+++ GIVEN RECORDS

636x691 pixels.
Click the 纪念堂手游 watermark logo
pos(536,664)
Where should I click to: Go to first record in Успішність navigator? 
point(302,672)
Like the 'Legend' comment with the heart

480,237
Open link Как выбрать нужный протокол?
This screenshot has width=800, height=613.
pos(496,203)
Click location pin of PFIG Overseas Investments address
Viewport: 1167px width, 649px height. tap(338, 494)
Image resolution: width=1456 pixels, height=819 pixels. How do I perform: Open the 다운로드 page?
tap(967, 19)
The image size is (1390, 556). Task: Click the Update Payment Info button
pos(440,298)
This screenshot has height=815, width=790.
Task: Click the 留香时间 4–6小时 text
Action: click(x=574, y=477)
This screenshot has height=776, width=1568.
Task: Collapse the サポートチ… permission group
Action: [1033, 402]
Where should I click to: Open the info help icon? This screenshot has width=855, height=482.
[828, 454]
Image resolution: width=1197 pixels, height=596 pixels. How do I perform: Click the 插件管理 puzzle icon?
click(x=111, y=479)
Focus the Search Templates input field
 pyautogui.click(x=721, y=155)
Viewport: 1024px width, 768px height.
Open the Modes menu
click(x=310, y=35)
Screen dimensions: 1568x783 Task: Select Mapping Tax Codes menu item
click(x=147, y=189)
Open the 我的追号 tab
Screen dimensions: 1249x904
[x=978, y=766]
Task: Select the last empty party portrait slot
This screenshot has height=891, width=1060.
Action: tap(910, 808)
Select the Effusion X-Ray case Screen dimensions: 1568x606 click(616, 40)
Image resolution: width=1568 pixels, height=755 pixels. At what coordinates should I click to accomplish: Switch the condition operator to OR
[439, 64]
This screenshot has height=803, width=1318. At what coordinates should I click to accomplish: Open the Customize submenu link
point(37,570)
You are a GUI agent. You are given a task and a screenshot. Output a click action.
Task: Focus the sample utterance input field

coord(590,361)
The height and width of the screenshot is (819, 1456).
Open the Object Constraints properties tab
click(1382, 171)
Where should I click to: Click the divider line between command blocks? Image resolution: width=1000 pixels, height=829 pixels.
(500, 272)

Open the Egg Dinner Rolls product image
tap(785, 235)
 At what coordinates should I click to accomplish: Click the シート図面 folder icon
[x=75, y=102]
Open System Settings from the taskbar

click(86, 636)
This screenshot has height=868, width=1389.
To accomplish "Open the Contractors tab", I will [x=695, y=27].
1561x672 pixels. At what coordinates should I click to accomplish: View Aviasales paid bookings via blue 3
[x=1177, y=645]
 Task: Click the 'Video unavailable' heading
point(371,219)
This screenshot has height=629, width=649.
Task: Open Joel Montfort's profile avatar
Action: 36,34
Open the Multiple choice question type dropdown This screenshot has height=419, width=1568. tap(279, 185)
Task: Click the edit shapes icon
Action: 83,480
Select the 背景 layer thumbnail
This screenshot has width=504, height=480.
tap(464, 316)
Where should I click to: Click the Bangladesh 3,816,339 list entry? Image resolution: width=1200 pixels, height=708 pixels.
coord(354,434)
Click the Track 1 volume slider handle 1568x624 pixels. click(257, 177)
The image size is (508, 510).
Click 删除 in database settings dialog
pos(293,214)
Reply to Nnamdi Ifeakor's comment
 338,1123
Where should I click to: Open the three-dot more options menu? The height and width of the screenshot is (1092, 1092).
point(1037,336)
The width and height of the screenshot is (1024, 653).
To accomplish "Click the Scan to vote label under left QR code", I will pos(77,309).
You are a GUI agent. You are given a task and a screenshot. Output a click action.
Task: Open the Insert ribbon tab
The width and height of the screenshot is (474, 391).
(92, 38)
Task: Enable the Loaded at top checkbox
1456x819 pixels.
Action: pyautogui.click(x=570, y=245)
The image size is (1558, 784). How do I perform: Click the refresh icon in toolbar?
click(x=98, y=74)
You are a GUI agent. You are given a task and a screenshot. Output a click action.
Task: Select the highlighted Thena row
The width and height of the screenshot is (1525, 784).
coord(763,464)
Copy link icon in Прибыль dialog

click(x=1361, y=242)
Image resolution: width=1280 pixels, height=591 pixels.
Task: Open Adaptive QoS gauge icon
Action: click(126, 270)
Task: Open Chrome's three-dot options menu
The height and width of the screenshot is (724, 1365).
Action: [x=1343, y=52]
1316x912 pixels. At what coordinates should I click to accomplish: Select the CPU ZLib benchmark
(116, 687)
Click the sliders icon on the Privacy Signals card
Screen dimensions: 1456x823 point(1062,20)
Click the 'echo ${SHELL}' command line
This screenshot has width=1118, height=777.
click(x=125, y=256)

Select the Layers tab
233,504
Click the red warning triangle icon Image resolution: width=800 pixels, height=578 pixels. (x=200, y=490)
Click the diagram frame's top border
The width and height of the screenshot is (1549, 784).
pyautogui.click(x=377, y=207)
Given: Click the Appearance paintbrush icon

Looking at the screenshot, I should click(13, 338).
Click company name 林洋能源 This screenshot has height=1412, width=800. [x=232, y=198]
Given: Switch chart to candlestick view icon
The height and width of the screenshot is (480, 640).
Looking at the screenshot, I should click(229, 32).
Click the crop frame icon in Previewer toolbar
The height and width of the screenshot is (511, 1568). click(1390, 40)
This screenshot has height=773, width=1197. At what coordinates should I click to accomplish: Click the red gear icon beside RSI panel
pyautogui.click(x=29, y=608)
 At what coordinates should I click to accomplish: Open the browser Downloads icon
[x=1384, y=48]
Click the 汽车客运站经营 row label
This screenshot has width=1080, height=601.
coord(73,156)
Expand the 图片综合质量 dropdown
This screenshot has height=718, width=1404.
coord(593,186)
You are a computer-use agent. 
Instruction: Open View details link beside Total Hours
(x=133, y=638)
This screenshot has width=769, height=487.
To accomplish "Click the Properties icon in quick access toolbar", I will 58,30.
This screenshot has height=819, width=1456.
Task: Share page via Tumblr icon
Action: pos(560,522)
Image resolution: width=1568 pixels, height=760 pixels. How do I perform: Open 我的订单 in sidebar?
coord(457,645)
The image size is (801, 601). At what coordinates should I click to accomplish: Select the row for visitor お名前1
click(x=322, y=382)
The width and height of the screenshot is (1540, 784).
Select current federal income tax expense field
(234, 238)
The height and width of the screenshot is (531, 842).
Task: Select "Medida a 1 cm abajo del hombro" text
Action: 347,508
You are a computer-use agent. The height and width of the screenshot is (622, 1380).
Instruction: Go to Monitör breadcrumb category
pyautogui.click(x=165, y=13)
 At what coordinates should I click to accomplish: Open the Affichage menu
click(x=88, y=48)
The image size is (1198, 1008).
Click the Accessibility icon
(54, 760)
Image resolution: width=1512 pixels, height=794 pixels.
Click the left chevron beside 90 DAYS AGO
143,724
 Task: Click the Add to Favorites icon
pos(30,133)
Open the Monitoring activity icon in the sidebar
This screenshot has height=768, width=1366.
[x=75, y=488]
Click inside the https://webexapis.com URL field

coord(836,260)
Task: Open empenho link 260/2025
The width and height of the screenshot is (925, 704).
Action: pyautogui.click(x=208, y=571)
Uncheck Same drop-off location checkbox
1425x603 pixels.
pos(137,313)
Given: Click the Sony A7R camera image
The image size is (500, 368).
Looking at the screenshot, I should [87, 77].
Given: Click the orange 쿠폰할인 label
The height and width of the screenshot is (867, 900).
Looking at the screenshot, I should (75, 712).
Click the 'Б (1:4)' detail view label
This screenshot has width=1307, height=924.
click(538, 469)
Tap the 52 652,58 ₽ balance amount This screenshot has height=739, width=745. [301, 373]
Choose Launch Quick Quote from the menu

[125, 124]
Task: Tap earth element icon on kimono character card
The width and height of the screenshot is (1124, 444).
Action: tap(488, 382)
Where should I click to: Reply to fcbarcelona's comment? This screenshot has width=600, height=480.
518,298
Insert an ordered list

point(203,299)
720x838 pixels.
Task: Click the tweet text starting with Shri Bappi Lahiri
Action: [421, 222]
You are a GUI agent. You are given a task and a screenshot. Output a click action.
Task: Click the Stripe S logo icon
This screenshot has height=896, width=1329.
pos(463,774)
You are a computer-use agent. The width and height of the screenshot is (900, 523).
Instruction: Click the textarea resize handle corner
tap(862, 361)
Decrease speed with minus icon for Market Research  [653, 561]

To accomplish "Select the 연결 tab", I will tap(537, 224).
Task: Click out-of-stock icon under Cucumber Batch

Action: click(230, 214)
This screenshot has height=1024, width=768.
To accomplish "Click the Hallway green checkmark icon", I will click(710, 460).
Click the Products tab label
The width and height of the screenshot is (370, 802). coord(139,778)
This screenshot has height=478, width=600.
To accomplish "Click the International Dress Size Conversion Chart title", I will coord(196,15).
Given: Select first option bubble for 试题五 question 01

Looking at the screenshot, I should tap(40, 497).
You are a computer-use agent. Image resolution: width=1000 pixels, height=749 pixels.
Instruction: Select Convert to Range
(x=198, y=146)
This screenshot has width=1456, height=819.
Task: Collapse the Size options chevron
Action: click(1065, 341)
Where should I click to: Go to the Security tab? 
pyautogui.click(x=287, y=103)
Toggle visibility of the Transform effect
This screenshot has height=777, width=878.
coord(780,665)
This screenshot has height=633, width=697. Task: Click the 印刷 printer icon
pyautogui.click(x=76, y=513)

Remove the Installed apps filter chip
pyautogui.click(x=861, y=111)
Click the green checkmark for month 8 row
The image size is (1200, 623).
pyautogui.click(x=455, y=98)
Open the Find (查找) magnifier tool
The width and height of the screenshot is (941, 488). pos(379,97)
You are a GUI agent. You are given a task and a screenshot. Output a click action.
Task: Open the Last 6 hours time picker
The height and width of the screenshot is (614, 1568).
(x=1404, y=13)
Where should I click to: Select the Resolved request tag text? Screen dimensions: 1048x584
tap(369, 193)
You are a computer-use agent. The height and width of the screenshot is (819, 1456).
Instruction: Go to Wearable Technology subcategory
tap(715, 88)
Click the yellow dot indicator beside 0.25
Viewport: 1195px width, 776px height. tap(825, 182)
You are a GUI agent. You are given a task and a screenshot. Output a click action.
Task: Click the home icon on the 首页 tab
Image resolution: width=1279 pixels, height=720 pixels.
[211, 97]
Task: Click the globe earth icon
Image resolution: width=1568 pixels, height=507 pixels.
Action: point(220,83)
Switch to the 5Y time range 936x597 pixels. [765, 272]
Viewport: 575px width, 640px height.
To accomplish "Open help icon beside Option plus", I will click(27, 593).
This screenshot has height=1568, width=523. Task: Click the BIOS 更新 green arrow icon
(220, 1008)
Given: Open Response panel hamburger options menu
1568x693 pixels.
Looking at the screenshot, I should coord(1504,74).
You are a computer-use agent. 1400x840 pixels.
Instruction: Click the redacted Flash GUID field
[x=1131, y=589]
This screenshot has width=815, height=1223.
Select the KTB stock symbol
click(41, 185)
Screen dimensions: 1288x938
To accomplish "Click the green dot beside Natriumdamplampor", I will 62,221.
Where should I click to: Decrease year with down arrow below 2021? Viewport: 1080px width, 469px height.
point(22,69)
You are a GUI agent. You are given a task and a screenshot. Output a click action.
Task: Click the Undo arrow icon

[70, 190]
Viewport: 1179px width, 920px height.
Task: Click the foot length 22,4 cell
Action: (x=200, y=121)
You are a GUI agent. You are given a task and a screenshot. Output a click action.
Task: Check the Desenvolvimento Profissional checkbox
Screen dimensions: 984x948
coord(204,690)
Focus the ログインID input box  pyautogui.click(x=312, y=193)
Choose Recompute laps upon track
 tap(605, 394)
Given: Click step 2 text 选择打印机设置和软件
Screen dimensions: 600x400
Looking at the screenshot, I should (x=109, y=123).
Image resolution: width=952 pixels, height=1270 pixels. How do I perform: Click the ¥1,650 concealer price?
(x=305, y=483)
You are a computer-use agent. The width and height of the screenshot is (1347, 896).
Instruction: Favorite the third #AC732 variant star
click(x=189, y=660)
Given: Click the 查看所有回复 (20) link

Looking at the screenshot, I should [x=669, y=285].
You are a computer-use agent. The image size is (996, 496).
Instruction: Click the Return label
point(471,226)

++++++

CHALLENGE
Rewrite the part of the records that opens with the line containing "Click inside the" and closes with the line containing "Looking at the screenshot, I should [87, 77].", changing "checkbox" to "toggle" and leaving everything else as it is.

IN RESPONSE
Click inside the https://webexapis.com URL field

coord(836,260)
Task: Open empenho link 260/2025
The width and height of the screenshot is (925, 704).
Action: pyautogui.click(x=208, y=571)
Uncheck Same drop-off location toggle
1425x603 pixels.
pos(137,313)
Given: Click the Sony A7R camera image
The image size is (500, 368).
Looking at the screenshot, I should [87, 77].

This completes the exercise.